Wavelength Services Protection Options

Typical DWDM systems are deployed in a point-to-point topology with no means of protecting the DWDM trunks themselves, aside from duplicating the channel transmission in a diverse physical path. The ONS 15454 MSTP allows for this type of traditional DWDM channel protection, but also provides more intelligent approaches to DWDM failover that transform the DWDM system into a more SONET-like deployment. For the ONS 15454 MSTP, client interface transponders for wavelength services can be protected using one of three methods:

• A Y-cable

• Dual transponders

• DWDM trunk line split-routing

Y-Cable Protection

With this protection scheme, a single-client DWDM wavelength input channel is passively split into two discreet input signals through the Y-cable. The cable is constructed with one client-input port, which is connected to the client device, and two output ports, which are connected to the ports of the ONS 15454 MSTP transponders. Consequently, two transponder/muxponder interfaces are required on the ONS 15454 MSTP shelf assembly to protect against interface card failure. Only one of the two transponder cards can transmit back to the client device at any given time; thus, the transponder/muxponder interface cards are designated as either "working" or "protect."

Optical transmissions from the protect interface card back to the client device are disabled, to avoid transmissions error from combining the two transponder/muxponder signals into the Y-cable. Each of the DWDM trunk wavelengths associated with each transponder/muxponder interface is diversely routed in an ONS 15454 MSTP DWDM ring topology to provide network-level protection. Where linear systems are deployed, a single fiber-span failure results in network outages. Figure 11-1 illustrates the Y-cable protection scheme for a ring-based ONS 15454 MSTP topology. Y-cable protection is available only when the unprotected transponder/muxponder interface cards are used in the ONS 15454 shelf assembly.
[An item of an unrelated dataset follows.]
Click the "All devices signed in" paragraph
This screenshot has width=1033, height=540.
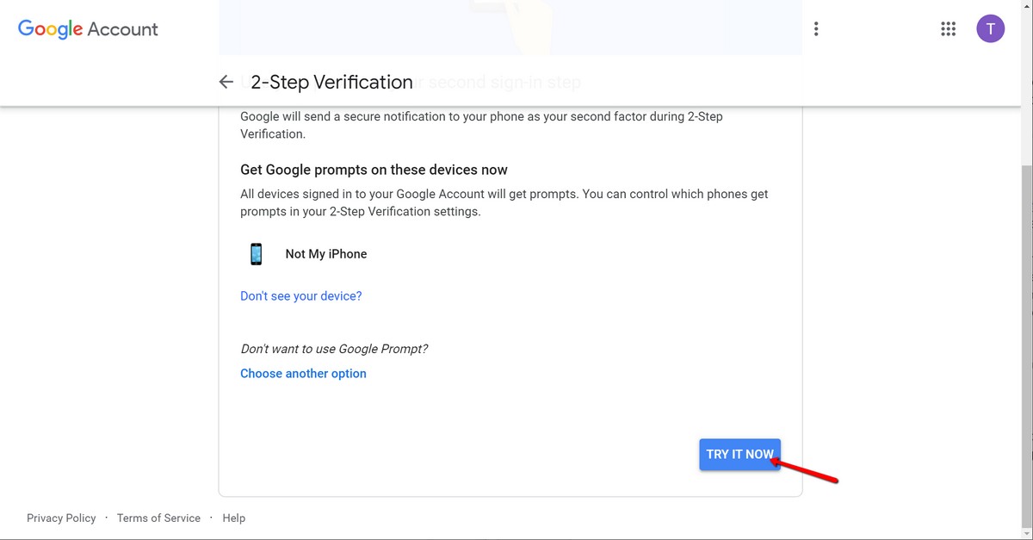pyautogui.click(x=504, y=202)
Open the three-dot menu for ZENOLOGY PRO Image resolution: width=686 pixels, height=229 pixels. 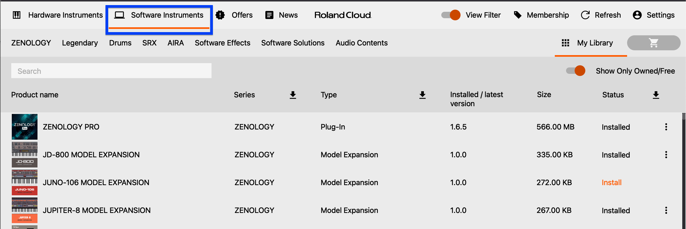(x=666, y=127)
Figure 11-1. Y-Cable Protection Example

Dual-Transponder Protection

Similar to the Y-cable protection scheme, this protection methodology employs a set of two transponder/muxponder interface cards in the ONS 15454 MSTP shelf assembly. However, the transponder/muxponders operate independently of one another instead of as a protection group, as in the Y-cable example. Because two active signals are present between the client device and ONS 15454 transponder/muxponder at all times, the client device must manage the reception of two active wavelength signals. This can be accomplished using 1+1 automatic protection switching (APS), SONET/SDH ring protocols, or channel load balancing for data devices.
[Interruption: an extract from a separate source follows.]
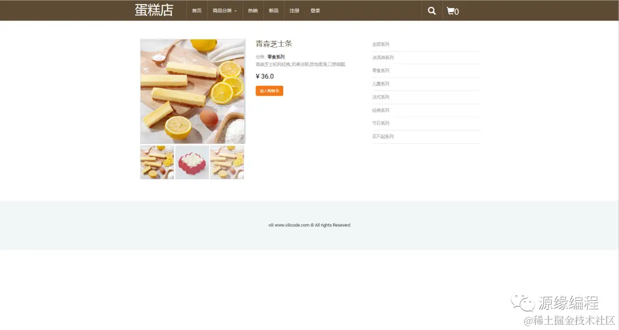
Task: Click the 注册 link in the navbar
Action: [x=294, y=10]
Dual-transponder interface protection can be combined with linear or ring network-level protection to provide additional DWDM system resiliency. Where linear systems are deployed, a single fiber-span failure can result in network outages; however, because the dual interfaces operate independently of one another, each transponder/muxponder can be installed in diverse linear systems to mitigate span-failure limitations.
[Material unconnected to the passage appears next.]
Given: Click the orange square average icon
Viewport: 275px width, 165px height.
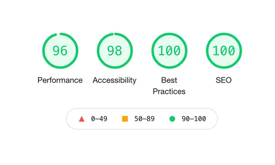Looking at the screenshot, I should pyautogui.click(x=125, y=119).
The DWDM trunk wavelengths used for protection might or might not use the same channel frequency. Figure 11-2 illustrates the dual-transponder protection scheme for a linear-based ONS 15454 MSTP topology. Combined dual transponder/DWDM ring protection is illustrated in Figure 11-3. Dual-transponder protection is available only when the unprotected transponder/muxponder interface cards are used in the ONS 15454 shelf assembly.

Figure 11-2. Dual-Transponder/Linear Topology Protection Options

Figure 11-3. Dual-Transponder/DWDM Ring Topology Protection Options

DWDM Trunk Split-Routing

The 2.5-Gbps transponder interfaces for the ONS 15454 MSTP allow for both unprotected and protected DWDM trunk operation. For protected trunk operation, the transponder uses an on-board optical splitter to separate the incoming client signal into two identical DWDM wavelength channels. Both channels traverse the ONS 15454 DWDM network in opposite directions. At the receiving DWDM trunk interface, the transponder uses an optical switch to choose the better-quality signal from the two input paths, based upon performance-monitoring measurements (loss of signal [LOS], loss of frame [LOF], single failure [SF], and signal degrade [SD]). The better of the two signal paths is then transmitted out the transponder client port to interface with an external device. This operation facilitates rapid failure recovery in case of a fiber-span failure. However, because the optical splitting/selection is performed in a single transponder card, this protection mechanism does not allow for interface card protection. Figure 11-4 illustrates the DWDM trunk split-routing protection scheme for a ring-based ONS 15454 MSTP topology.

Figure 11-4. DWDM Trunk Split-Routing Topology